Security Statement
We are committed to following industry best practices to ensure the security of our platform and your data.
12 March 2023
This document outlines the practices at Assessment Generator to keep your data and your respondents’ data secure.
Physical Security
All production systems are hosted on servers provided by a third-party cloud hosting platform. That hosting provider employs industry-standard physical access controls to prevent unauthorized access to server infrastructure.
Employees of Assessment Generator who have access to customer data use up-to-date operating systems and the access controls provided in the operating system to prevent unauthorized access to their devices.
Compliance
The Assessment Generator platform fully complies with the European general data protection regulation (GDPR).
By default, assessments created on the platform are also GDPR compliant. Assessment authors may substitute their privacy policy on their assessments.
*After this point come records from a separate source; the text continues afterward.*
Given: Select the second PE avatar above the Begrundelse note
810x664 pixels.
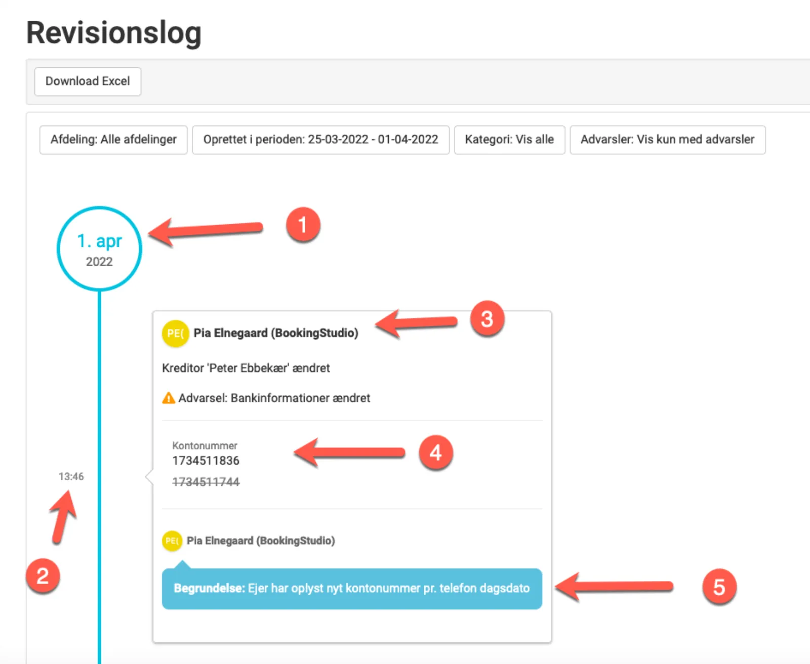Looking at the screenshot, I should (172, 541).
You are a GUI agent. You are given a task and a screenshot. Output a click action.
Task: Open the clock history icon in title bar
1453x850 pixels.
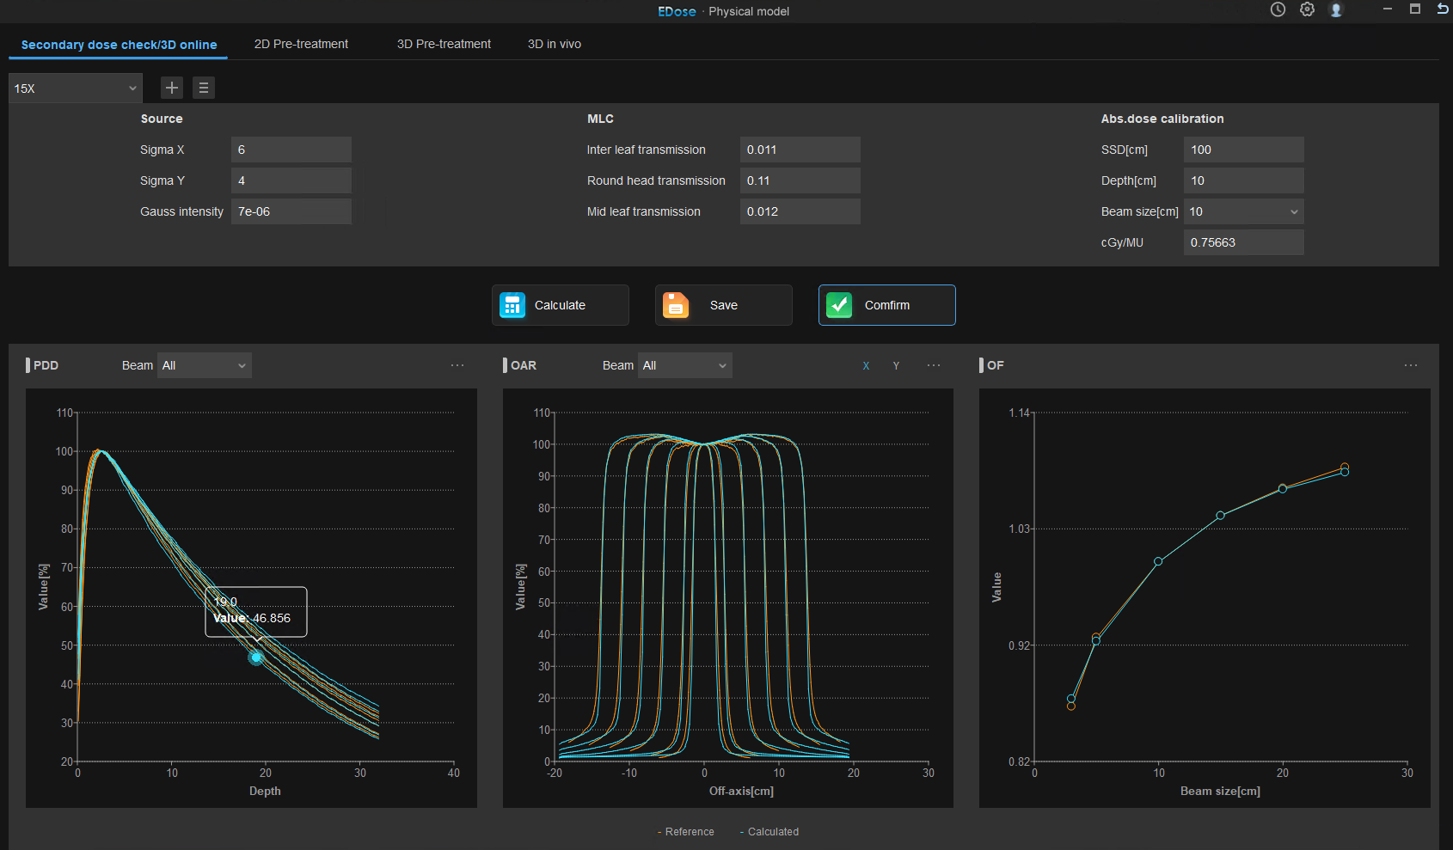pos(1278,9)
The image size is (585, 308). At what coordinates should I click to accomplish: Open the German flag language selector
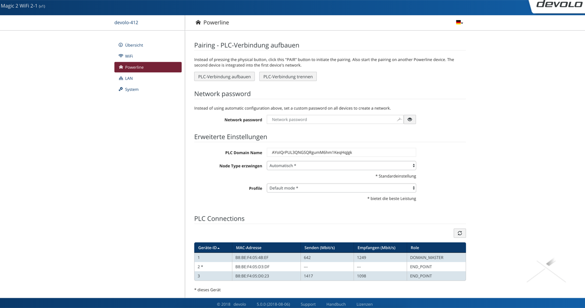(x=459, y=22)
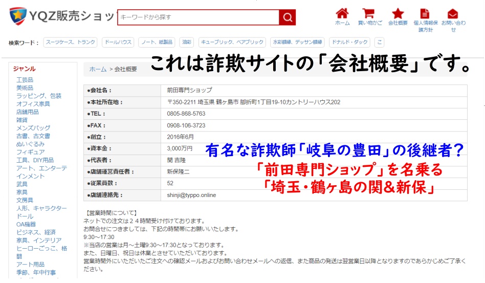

If they do so, it is incumbent upon the assessment author to ensure that their privacy policy meets that standard.
Access Control
Agolix implements industry standard access control protocols for all servers and databases, using standard strong password techniques. All employees are required to utilize password protection on their devices.
Data Security
- All data transfer to and from Assessment Generator production servers is encrypted. This includes web traffic (HTTPS) and transfers performed as part of development (SSL, SCP, etc.).
- Access to servers is restricted to authorized users by means of strong and unique passwords and limiting such access to only personnel that require it.
- Frequent data backups are maintained to allow for timely disaster recovery.
- All passwords stored in our database are encrypted using Bcrypt.
- Assessment Generator utilizes a third-party payment processor. Assessment Generator does not store full credit card numbers, and Assessment Generator employees cannot access client card numbers.
Breach notification
Although we employ industry-standard security protocols, no system is guaranteed 100% safe. If Assessment Generator learns of a data breach, we will promptly notify affected clients.